I finally managed to get a hold of the new Harry Potter book and found that the downward trend had blossomed into a full death spiral. Now, after the two previous books, I was pretty-much expecting Rowling to prominently incorporate some nutty gimick to move the plot along and, boy, I did not go home disappointed. Time travel, morphing worm hole and now mind control.
If I remember her comments about the problems with time travel correctly, this mind thingy probably made Davina throw her hands up in exasperation.
Shameless plot devices and logical inconsistencies aside, "Phoenix" was sub-par in every possible catagory. The pacing was herky-jerky, staggering and reeling between long-winded descriptions of the unimportant and sequences of rushed action like Ted Kennedy on St. Patty's Day. It went off on some very strange tangents and I haven't a clue as to what they were for. Granted, it might have served SOME purpose (perhaps some merchandising angle) but as far as I could tell, it certainly wasn't to forward this bi-polar tale.
What really ruined things for me was the direction Rowling decided to take with Harry's personality. Now I know that some may argue that this angst is a perfectly normal symptom of "Teenage-itis" and is, therefore, part of a realistic development but I would ask, "When is turning a three-dimensional character into a two-dimensional caricature of an adolescent a REALISTIC thing?" As I see things, you have good moods and you have bad moods. You laugh a bit. You cry a bit. You yell a bit.

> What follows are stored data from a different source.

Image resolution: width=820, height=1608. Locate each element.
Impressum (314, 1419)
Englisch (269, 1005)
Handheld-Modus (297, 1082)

You... Well, you get the point. Anyway, becomming a teenager does make you angrier but certainly doesn't turn you into someone who forsakes all other modes of behavior. Unless, of course, it's accompanied by black depression and/or some very destructive behavior. I think this is a massive oversimplification of a complex, confusing time in life and given that many of her readers are themselves going through this stage, should have been treated with much, much more care.
Hmm.. Or perhaps the problem is perspective; that Rowling has forgotten what it was like to be that age. The way I figure it, the only people to whom it would appear that a teenager is ALWAYS angry is their parents. Maybe it's as simple as that?
This is getting way too long so I'll sum up: The quality of the stories are getting progressively worse, the plot devices are growing exponantially in their absurdity and the ploy of killing off inconsequential characters to manufacture drama was already used up in the fourth book. These facts combined with interviews that hint that the author feels "Phoenix" was her magnum opus and that she fancies herself a mixture of Roald Dahl and H.G. Wells leave me with a very bleak outlook on the furture of the Harry Potter franchise.